Red Dwarf by Grant Naylor

This is kind of an old favourites sort of post; I’ve watched a lot of Red Dwarf recently in preparation for series XI and so I dug out the original novel version. I’ve been thinking for a while about going back to books I read years ago and writing about them but I suppose these will be less like book reviews because my memory is hazy and more me being nostalgic. This one is a bit of a blur between talking about the book and the TV series but they’re all kind of a unit to me.

Red Dwarf was written collectively- originally- by Rob Grant and Doug Naylor under the pen name Grant Naylor. They later split as a team and wrote books later but this original was at least a joint project (as were the first few series of the TV show). It’s one of my favourites and I pretty much grew up watching the show with my brother; my copy of the book came from a second hand bookstore in down the road from my Grandma and has my name written in it so I must have only been about thirteen when I bought it. The premise is; in a future where space travel is common (and for many people menial) Dave Lister gets drunk on a pub crawl in London and wakes up on a Saturn moon with a pink hat and the wrong passport.
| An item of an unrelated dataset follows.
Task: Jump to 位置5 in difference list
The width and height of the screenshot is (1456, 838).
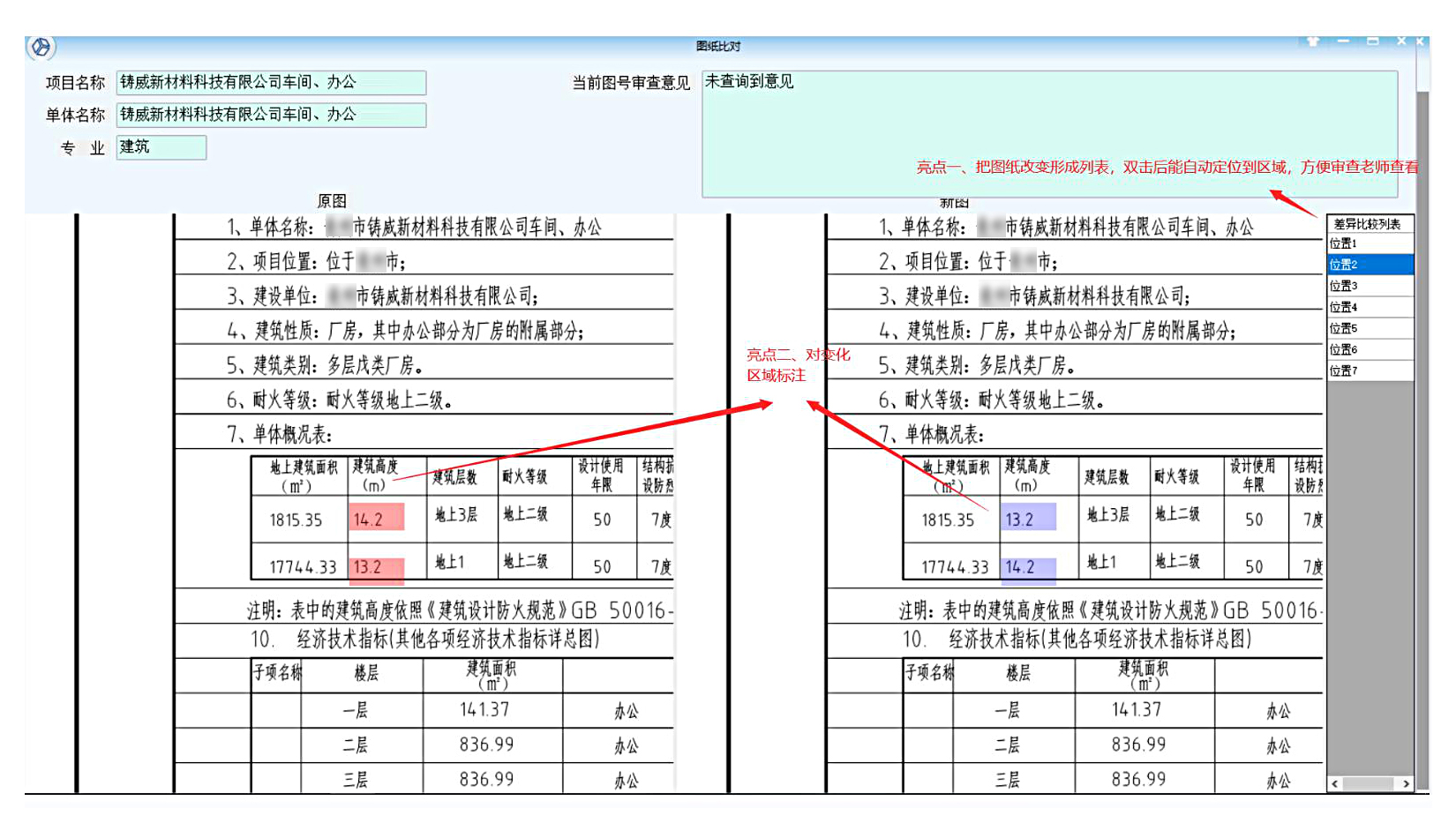Action: (1370, 328)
When he joins the Space Corps as a way to get back home he ends up three million years away from Earth as the last human being alive with only a creature that evolved from his pet cat, a hologram of his dead bunk mate and a senile computer for company.

I always loved Grant Naylor as a partnership in writing (the series was never the same after Rob Grant left the series). It’s both funny and with enough scientific references to keep it grounded, but it’s still completely ridiculous. I think the book is perhaps more believable than the TV series (which was always confined to 30 minutes an episode) because it can expand on all the things that the show had to gloss over for time’s sake. So far from being a rehash of the series it’s a book in its own right because it fleshes out so much.

I was also having a discussion with my flatmate about how, given the series originally aired in 1988, how incredible it was to have at least 50% of the main crew be POC. Very few women turn up (although in the book that’s not the case if I remember rightly- some of the male TV characters are swapped to women) but the characters who are in every episode are all non-white. Which is probably one of the few things the BBC got right in the eighties.

But genuinely I love this book. I just reread the first four chapters and I actually laughed out loud. Which doesn’t happen as often as it used to. It’s fun, it’s silly, it’s written well which is fairly extraordinary for something that combines sci-fi, comedy and TV-script writers.